We just need to show there exists an integral value of $k > 0$ such that $2k^2-4k, 2k^2+1, 2k^2+4k$ belong to the interval $[n, 2n]$. This is mere algebra, and the knowledge that $n \geq 100$. The bound on $100$ is very gentle.

Claim: for each $n$, there exists an integer $X$ such that $2X^2-4X$ and $2X^2 + 4X$ are both numbers written on some card. Proof: In algebra, we claim that there exists an $X$ such that $n \leq 2X^2 - 4X$ and $2X^2 + 4X \leq 2n$. Rewriting this in the quadratic formula, we just need to find an integer between $1 + \sqrt{1 + \frac{n}{2}}$ and $-1 + \sqrt{1+n}$. We can manually verify a bunch of $n$ close to $100$ to see that this is always possible, and for larger $n$ the sizes don't compare. So, for some integer $X$, Ivan writes down $2X^2 + 4X$, $2x^2 - 4X$ and $2X^2 + 1$. Pairs of these numbers sum to $(2X-1)^2$, $(2X)^2$ and $(2X+1)^2$; two of these three numbers must clearly be in the same group, so we have a perfect square.

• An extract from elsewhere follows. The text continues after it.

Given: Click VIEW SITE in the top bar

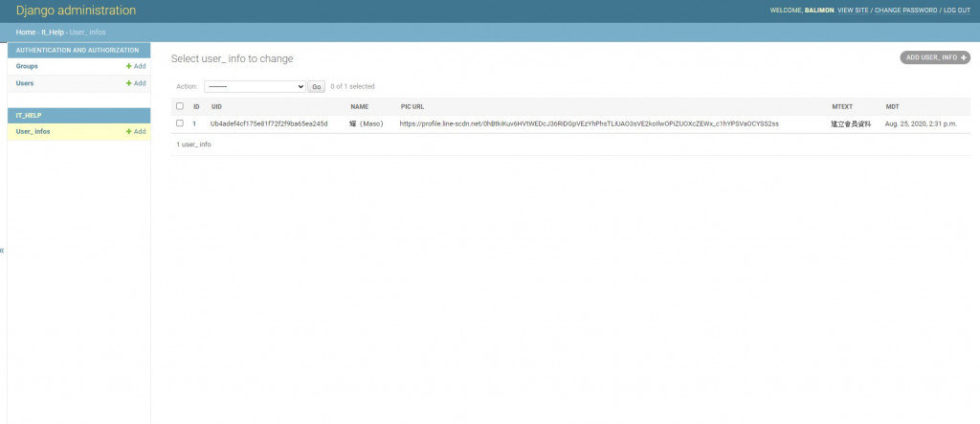Looking at the screenshot, I should pyautogui.click(x=853, y=11).
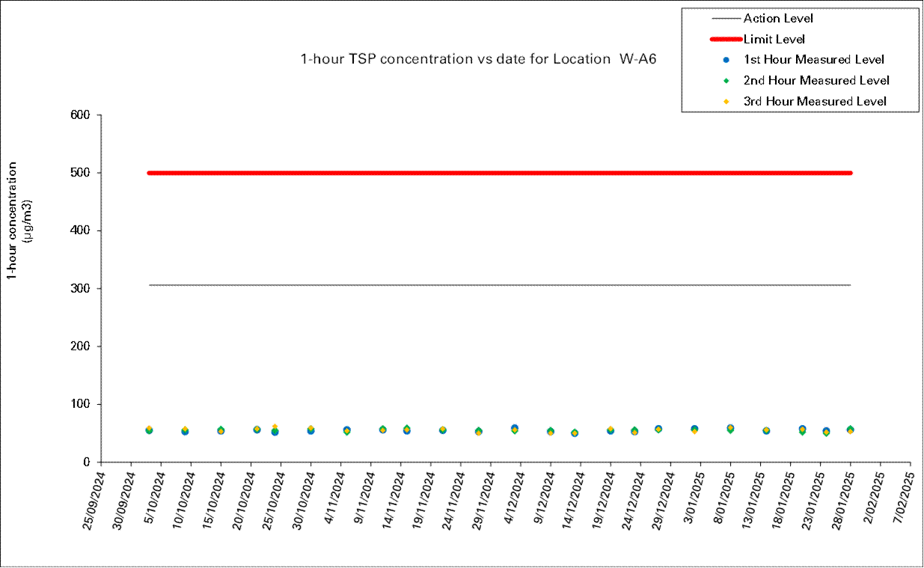924x568 pixels.
Task: Select the 3rd Hour Measured Level label
Action: pos(815,101)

Observe that if we had a symmetric system of equations \begin{align*} a + b &= p^2 \\ b + c &= q^2 \\ c + a &= r^2 \\ \end{align*}with solutions $a, b, c$, we must have by the pigeonhole principle that two of these numbers are in the same pile, and hence sum to a square. Solving for $a, b$ and $c$ yield the solutions $(p^2 + r^2 - q^2)/2, (p^2 + q^2 - r^2)/2, (r^2 + q^2 - p^2)/2$. We now have $p,q$ are odd and $r$ is even, and so by way of virtue, we may suppose that $p = 2k + 1, q = 2k - 1,$ and $r = 2k$ for some integer $k$. Then we obtain $a = 2k(k + 2), b = 2k^2 + 1, c = 2k(k-2)$. Thus we must have \[n < 2k(k-2) < 2k^2 + 1 < 2k(k + 2) < 2n.\] This is equivalent to \[\frac{2 + \sqrt{4+2n}}{2} < k < \sqrt{n+1} - 1.\]Therefore we must show that $\sqrt{1+n} - (2 + \sqrt{4 + 2n})/2 - 1 \geq 1$, which gives us $n \geq 100$, as desired. $\blacksquare$

Claim: For $n\geq 100$ there exists a $k$ such that $n\leq 2k^2-4k,2k^2+1,2k^2+4k\leq 2n$. Proof. One can check that $k=9$ works for $100\leq n \leq 126$. Then, fix $k$, note that \[2(2(k-1)^2-4(k-1)+1)\geq 2k^2+4k \iff 2k^2-20k+6\geq 0\]is true for $k\geq 10$. This takes care of $2(k-1)^2-4k+1\leq n \leq 2k^2-4k$ proving the claim. $\blacksquare$ This finishes since any two of $2k^2-4k,2k^2+1,2k^2+4$ sum to a perfect square.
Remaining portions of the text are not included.